このまま城まで着かなければ良い。永遠にサクリウス姫と空を飛んでいたかった。しかし、グランエシュードと八騎の竜乗り達が急いで馳せ参じた。
「皇子殿下、御無事で!?」
老兵グランエシュードがフォレストドラゴンの上で声を掛ける。
「ご心配をお掛けしました。サクリウス姫のおかげで私は死なずに済みました」
シンヴレスが言うとグランエシュードはサクリウス姫に丁寧に情のこもった礼を述べた。
「いずれにせよ、竜が無事でよかった。皇子殿下も身を挺して頑張りました」
サクリウス姫がシンヴレスをチラリと見てそう言った。
「竜乗りの訓練をこれからも頑張りたいと思います。グランエシュードさん、これからもよろしくお願いします」
「おお、皇子殿下、何とも勿体無いお言葉。きっと一流の竜乗りにして御覧にいれます。あのドラグナージーク殿に比肩する竜乗りに必ずしてみせますぞ」
グランエシュードは言葉通り感激したように言った。
竜乗り達に護衛され、竜舎へ戻ると、不動の鬼とカーラが駆け付けて来た。
「御曹司御無事で!?」
「うん、私は大丈夫」
「安心したわ」
カーラが長い溜息を吐いた。
隣で靴音が鳴りサクリウス姫が竜の背から下りた。手を貸すべきだった。だが、そうすればサクリウス姫の手を一生放さなかっただろう。ダンハロウ老人が温和な笑みを浮かべて歩んで来た。いつも通りの正装にシルクハットをかぶり、腰には籠付きの剣を帯びている。

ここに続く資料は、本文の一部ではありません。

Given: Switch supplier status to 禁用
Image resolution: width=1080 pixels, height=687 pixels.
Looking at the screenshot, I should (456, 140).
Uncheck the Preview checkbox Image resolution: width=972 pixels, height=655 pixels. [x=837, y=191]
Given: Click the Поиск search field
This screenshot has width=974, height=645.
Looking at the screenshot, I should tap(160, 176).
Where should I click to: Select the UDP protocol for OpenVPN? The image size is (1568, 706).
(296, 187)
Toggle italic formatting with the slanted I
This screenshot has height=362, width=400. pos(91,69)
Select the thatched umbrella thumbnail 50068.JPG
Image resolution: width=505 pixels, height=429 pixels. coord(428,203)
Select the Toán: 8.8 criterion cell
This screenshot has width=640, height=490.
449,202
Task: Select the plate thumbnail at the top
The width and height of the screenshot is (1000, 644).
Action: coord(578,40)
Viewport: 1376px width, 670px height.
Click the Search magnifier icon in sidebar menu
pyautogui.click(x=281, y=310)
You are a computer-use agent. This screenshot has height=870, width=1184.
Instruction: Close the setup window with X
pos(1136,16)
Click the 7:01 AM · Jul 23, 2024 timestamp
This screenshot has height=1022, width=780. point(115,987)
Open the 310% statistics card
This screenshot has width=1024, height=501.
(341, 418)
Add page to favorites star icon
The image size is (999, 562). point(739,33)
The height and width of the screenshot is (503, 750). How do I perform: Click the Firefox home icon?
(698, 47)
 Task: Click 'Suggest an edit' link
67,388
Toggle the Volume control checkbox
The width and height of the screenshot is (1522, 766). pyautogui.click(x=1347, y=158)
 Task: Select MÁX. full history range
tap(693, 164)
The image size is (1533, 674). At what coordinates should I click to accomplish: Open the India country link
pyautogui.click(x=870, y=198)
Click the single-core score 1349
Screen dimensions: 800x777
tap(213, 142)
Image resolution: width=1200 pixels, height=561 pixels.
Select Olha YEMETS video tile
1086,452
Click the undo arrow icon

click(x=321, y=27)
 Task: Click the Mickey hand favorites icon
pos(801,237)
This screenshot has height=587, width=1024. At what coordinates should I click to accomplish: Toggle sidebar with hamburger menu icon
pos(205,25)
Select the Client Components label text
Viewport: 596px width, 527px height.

「さすがは皇子殿下、竜のために命を顧みず飛び出したのは見事でした」
「いえ、サクリウス姫が助けてくれなかったらここには居りませんでした。ダンハロウさん、必ず納得できる剣をお見せします」
シンヴレスはサクリウス姫に一礼し、背を向けて竜舎から出て行った。
2
素振りに力が入る。脳裏を過ぎるサクリウス姫の姿に、無我夢中でシンヴレスは剣を振っていた。もっと一緒に居たかった。サクリウス姫は綺麗でカッコいい。あの人とつり合いが取れるようにもっともっと強くならなきゃ駄目だ。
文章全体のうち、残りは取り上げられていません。